Put this acquisition together with recent news that Kinder Morgan is preparing to file an application to add 590,000 barrels a day of transportation on its Trans Mountain system from Alberta's oil sands to the British Columbia coast, and what do you have? A new source of crude to replace the dwindling supply of Alaska North Slope crude that now feeds California refineries.
Transporting crude oil or refined products is more expensive than pipeline transportation but less expensive than railroad tank cars. Pipeline transportation costs around $4 a barrel, while rail transport could cost $10 to $12 a barrel. Coastal tanker ship costs run around $5 to $6 a barrel. Surprisingly perhaps, it costs just $2 a barrel to transport a barrel of crude from the Gulf Coast to a Canadian refinery because the oil can travel on foreign-flagged ships that were built elsewhere for a much lower price.

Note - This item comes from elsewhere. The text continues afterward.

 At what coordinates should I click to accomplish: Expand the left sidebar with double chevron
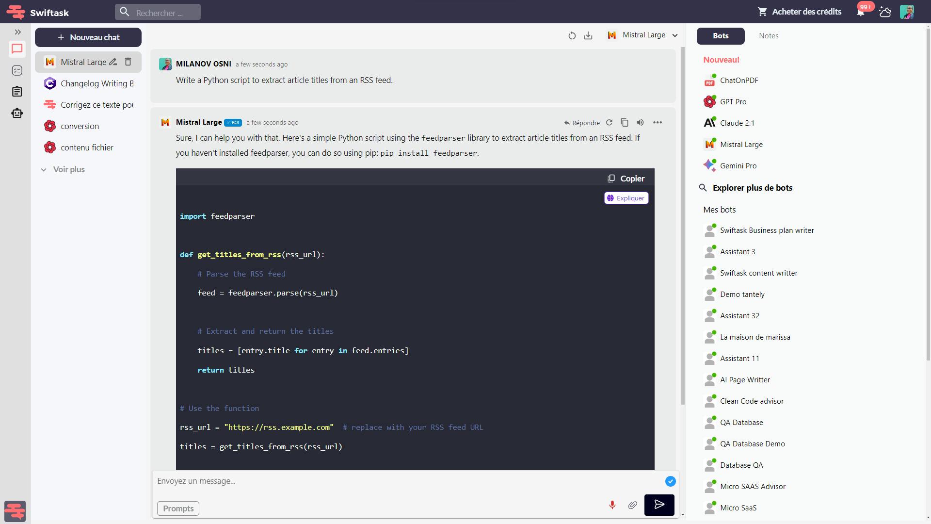pyautogui.click(x=17, y=32)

Of the five ships that Kinder Morgan acquired Monday, one transports refined products from the Gulf Coast to Florida, another transports refined products from Washington state to northern California and a third transports from Gulf Coast crude oil terminals to refineries on the Gulf and mid-Atlantic Coasts. Of the crude transports, one operates under a time charter with a division of BP PLC (BP), one is chartered to a division of Royal Dutch Shell PLC (RDS-A) and the third is under charter to an affiliate of Chevron Corp. (CVX). The company's two other tankers are listed as "in service with MSC, the U.S. Navy’s Military Sealift Command," and operate worldwide.
Kinder Morgan must be pretty sure that it will get Canadian government approval for its proposed increase on the Trans Mountain pipeline. A competing proposal from Enbridge Inc. (ENB) to build a new pipeline -- the Northern Gateway -- was approved by the government last week. The Enbridge pipeline has generated a lot of opposition from Canadian environmental groups and Canada's First Nations and faces an uphill slog from its opponents.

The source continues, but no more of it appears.